> [Domande]
A. Elenca tutte le persone che, secondo la recensione del film La Scuola Cattolica, hanno lavorato alla regia o alla sceneggiatura.
B. Rispondi alle seguenti domande basandoti sulla recensione del film La Scuola Cattolica.
(i) In che anno è avvenuto il delitto del Circeo?
(ii) Su quale personaggio si concentra la narrazione del film?
(iii) In quale edizione della Mostra del Cinema di Venezia è stato presentato il film in anteprima?
C. Prosegui la recensione del film La Scuola Cattolica a partire dall'ultima frase riportata.

> [Brano estratto]

----------------

La recensione di: La Scuola Cattolica, il film diretto da Stefano Mordini in anteprima alla 78esima edizione della Mostra del Cinema di Venezia.
Il film La Scuola Cattolica, diretto da Stefano Mordini, affronta con coraggio uno dei crimini più efferati e simbolici della storia recente d’Italia: il delitto del Circeo, avvenuto nel 1975, a opera di giovani uomini provenienti da una scuola cattolica di élite. In un contesto storico segnato da forti contrasti sociali e politici, la pellicola esplora le radici di quella violenza e l’influenza che l’educazione di una borghesia privilegiata può avere sulle menti più vulnerabili, offrendo uno spunto di riflessione sul lato oscuro della società italiana e sulle sue contraddizioni.
La narrazione si concentra su Edoardo, un ex studente della scuola coinvolta, che tenta di comprendere le cause di una violenza cieca e gratuita che travolgerà la vita di due donne innocenti, Donatella Coalsanti e Rosaria Lopez. L’opera si presenta come un’indagine psicologica e sociale, un tentativo di fare luce su un crimine che ha scosso l’intera nazione, mettendo in discussione non solo la responsabilità dei colpevoli, ma anche quella di una società che ha permesso tale degenerazione.
Presentato in anteprima alla 78esima Mostra Internazionale del Cinema di Venezia, il film si distingue per l’approccio senza fronzoli e la scelta di non spettacolarizzare la violenza, ma piuttosto di lasciare che sia lo spettatore a confrontarsi con la brutalità degli eventi. Mordini, insieme agli sceneggiatori Massimo Gaudioso e Luca Infascelli, si è concentrato sull’aspetto umano e psicologico dei protagonisti, rendendo il film non solo un racconto di un crimine, ma una riflessione sul male che scaturisce dalla cultura del privilegio e della supremazia.

----------------

> [Informazioni estratte]
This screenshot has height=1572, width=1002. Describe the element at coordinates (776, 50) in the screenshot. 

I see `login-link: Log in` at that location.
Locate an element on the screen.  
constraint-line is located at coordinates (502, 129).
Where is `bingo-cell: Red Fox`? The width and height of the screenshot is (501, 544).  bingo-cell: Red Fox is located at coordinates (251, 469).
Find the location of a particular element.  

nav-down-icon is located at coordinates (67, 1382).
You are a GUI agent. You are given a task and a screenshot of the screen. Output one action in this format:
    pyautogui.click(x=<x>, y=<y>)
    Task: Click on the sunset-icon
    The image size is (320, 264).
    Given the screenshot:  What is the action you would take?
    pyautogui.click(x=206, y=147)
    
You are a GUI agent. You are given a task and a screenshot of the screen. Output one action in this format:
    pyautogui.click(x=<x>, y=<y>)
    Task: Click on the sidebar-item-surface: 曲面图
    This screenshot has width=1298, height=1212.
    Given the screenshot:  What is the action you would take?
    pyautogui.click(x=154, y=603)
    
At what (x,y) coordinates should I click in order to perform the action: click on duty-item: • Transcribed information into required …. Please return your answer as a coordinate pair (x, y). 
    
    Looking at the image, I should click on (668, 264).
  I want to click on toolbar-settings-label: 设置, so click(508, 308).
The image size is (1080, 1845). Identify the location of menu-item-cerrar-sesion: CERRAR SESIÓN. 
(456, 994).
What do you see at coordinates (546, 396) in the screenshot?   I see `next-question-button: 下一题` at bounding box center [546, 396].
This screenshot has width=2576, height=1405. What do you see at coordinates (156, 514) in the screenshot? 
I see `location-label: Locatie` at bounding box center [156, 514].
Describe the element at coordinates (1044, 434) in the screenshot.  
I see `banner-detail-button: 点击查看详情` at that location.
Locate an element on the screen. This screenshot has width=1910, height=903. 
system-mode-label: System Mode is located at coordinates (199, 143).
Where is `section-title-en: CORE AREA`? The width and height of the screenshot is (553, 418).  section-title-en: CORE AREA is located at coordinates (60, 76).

----------------

> [Risposte attese]
A.
Stefano Mordini
Massimo Gaudioso
Luca Infascelli

B.
(i) Nel 1975.
(ii) Su Edoardo, un ex studente della scuola coinvolta.
(iii) Nella 78esima edizione.

C.
Uno degli aspetti più rilevanti del film è l’esplorazione della responsabilità condivisa che coinvolge le famiglie e la società. Le madri dei protagonisti, interpretate da Valeria Golino, Valentina Cervi e Jasmine Trinca, sono figure centrali, ognuna con una propria forma di complicità, più o meno consapevole. Golino offre una performance intensa nel ruolo di una madre che, pur vivendo in un ambiente colto e borghese, non riesce a riconoscere la disfunzionalità del suo mondo. Cervi, invece, interpreta una madre cattolica e osservante, convinta che le regole della scuola e della società possano proteggere suo figlio, ma che non è in grado di vedere la gabbia in cui intrappola se stessa e il suo bambino. Trinca, infine, dà vita a una madre più superficiale, la cui vanità e l’adesione a modelli esterni di bellezza e successo portano a una separazione emotiva e culturale tra sé e il figlio.
Accanto alle interpretazioni delle madri, spiccano anche quelle delle giovani vittime del crimine, interpretate da Benedetta Porcaroli e Federica Torchetti. Entrambe, pur non avendo vissuto il trauma del Circeo in prima persona, si sono immerse profondamente nel contesto storico e sociale dell’epoca, riuscendo a rendere palpabile la sofferenza e l’innocenza perduta delle loro protagoniste. Torchetti, in particolare, ha parlato dell’importanza di rappresentare la figura di Rosaria come una giovane donna che, nel suo stato di verginità, diventa simbolo di una società che giudica e condanna senza scrupoli.
L’interpretazione di questi giovani attori, così come quella degli adulti, è senza dubbio il cuore pulsante del film. Ma è anche l’aspetto visivo, il modo in cui Mordini riesce a ricreare l’atmosfera dell’Italia degli anni ’70, a conferire al film un potere evocativo che trascende il mero racconto di un crimine. La scelta di non glorificare la violenza, ma di farla comprendere come un prodotto del contesto sociale e culturale, permette di mantenere alta l’attenzione sugli aspetti psicologici e morali.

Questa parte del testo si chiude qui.